TEMPO.CO, Jakarta- Berawal dari tugas sekolah, Rafa Jafar (13), yang akrab dipanggil RJ, memprakarsai gerakan membuang sampah elektronik dengan membuat kotak e-Waste.
"e-Waste adalah tempat sampah untuk sampah elektronik. Kalau dibuang sembarangan, racun B3 dalam sampah elektronik akan tersebar," katanya kepada ANTARA News di Jakarta, Minggu.
Siswa tingkat pertama SMP Labschool itu awalnya mendapat tugas saat masih di bangku sekolah dasar. Karena ketertarikannya kepada teknologi, terutama gadget, RJ kemudian memikirkan nasib gadget yang tak lagi dipakai.
"Kalau dibuang, susah terurai. Kalau disimpan di laci bertahun-tahun akan membusuk, bahkan beracun. Padahal Indonesia salah satu negara dengan konsumsi elektronik terbanyak," ujarnya.
Menurut RJ, sampah elektronik harus didaur ulang dengan cara yang baik karena akan berbahaya jika terjadi kontak langsung dengan tubuh sehingga chipset perangkat harus diambil terlebih dulu.
Tidak hanya kepada tubuh, sampah elektronik akan menjadi berbahaya jika bersentuhan dengan tanah. Sebab, tanah mudah terkontaminasi dengan racun sampah elektronik.

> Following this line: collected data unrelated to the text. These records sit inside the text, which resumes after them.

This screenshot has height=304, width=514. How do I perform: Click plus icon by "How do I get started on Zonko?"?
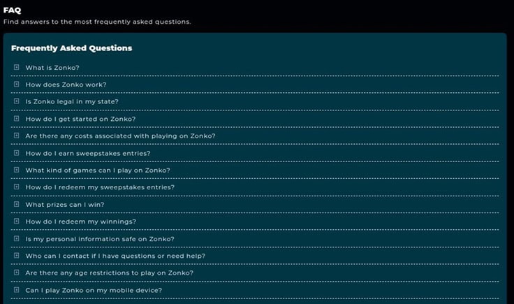[x=16, y=119]
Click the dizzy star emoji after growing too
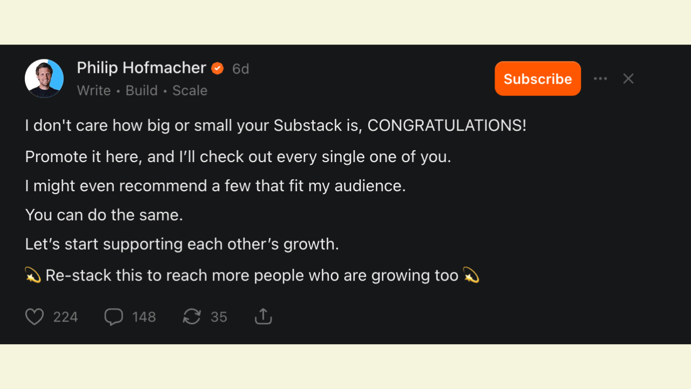Image resolution: width=691 pixels, height=389 pixels. (x=471, y=276)
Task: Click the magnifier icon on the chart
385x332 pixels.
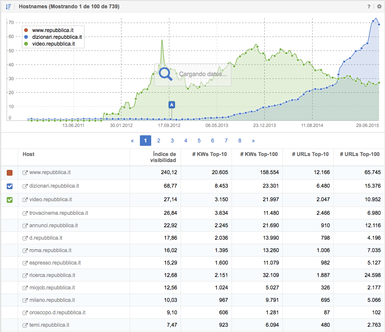Action: click(166, 74)
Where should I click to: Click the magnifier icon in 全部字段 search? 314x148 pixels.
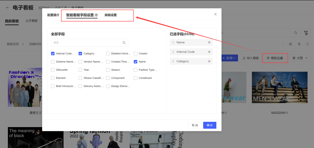point(124,43)
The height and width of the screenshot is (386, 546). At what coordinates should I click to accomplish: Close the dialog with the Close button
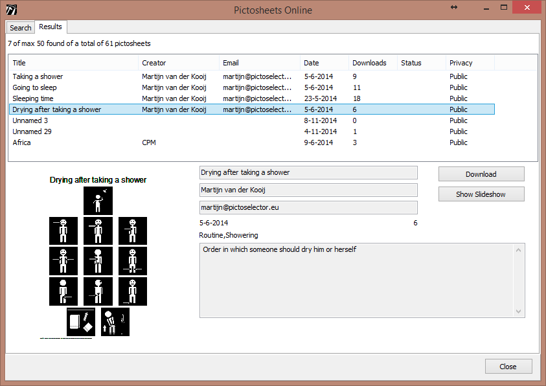[x=508, y=367]
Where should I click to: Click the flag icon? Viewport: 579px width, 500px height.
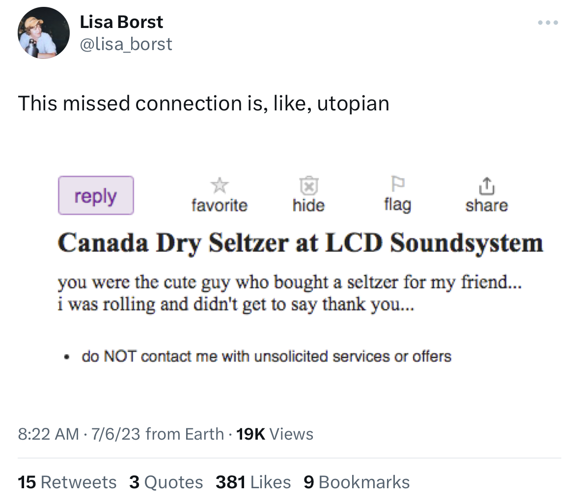(397, 184)
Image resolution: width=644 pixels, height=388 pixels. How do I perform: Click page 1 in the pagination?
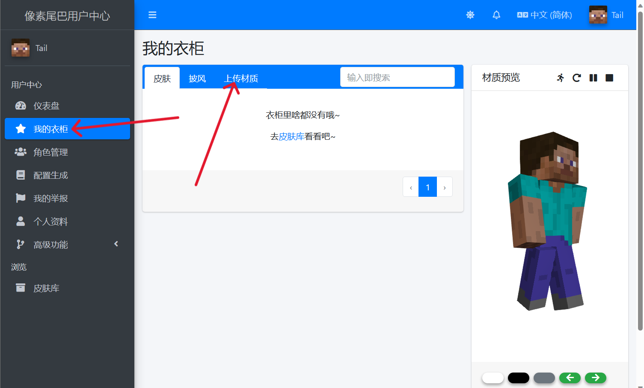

Mendaur ulang sampah elektronik dengan cara dibakar, menurut RJ, justru paling membahayakan karena udara akan tercemar oleh racun D3 yang akan dihirup manusia.
Untuk mendaur ulang sampah elektronik, RJ bekerja sama dengan PT TES-AMM Indonesia yang mendaur ulang sampah elektronik dengan cara pemisahan berdasarkan bahan, misalnya logam dan plastik.
"Misalnya handphone. Hp terbuat dari plastik dan logam. Kami bongkar, dipisahkan, nanti kami daur ulang sesuai dengan bahan dasar," kata Chandra Paramita, Manager Marketing PT TES-AMM Indonesia. "Setelah didaur ulang, nanti bisa kembali ke bahan dasar."
Chandra mengaku bertemu dengan RJ pada sebuah kesempatan. Dia mengatakan perusahaan yang memiliki pabrik daur ulang di Cikarang itu memiliki visi sama dengan RJ.
Setelah mengumpulkan tugas sekolahnya tersebut, RJ yang saat itu masih berusia 11 tahun, menjadikannya buku yang diberi judul E-Waste (Sampah Elektronik)".
"Tugas dalam bahasa Inggris aku terjemahkan dalam bahasa Indonesia dan aku tambahkan lebih banyak informasi di dalamnya untuk menjadi buku," ujar RJ.
"Dengan buku ini, aku ingin meningkatkan kesadaran orang-orang. Selama ini sampah hanya dibedakan antara organik dan anorganik. Padahal sampah elektronik lebih berbahaya," ucapnya.
Kini RJ memiliki 10 kotak sampah elektronik e-Waste. Dua di antaranya ditempatkan di SD tempat ia bersekolah dulu, SD Cikal, satu di SMP Labschool, dan sisanya akan ditempatkan di area publik.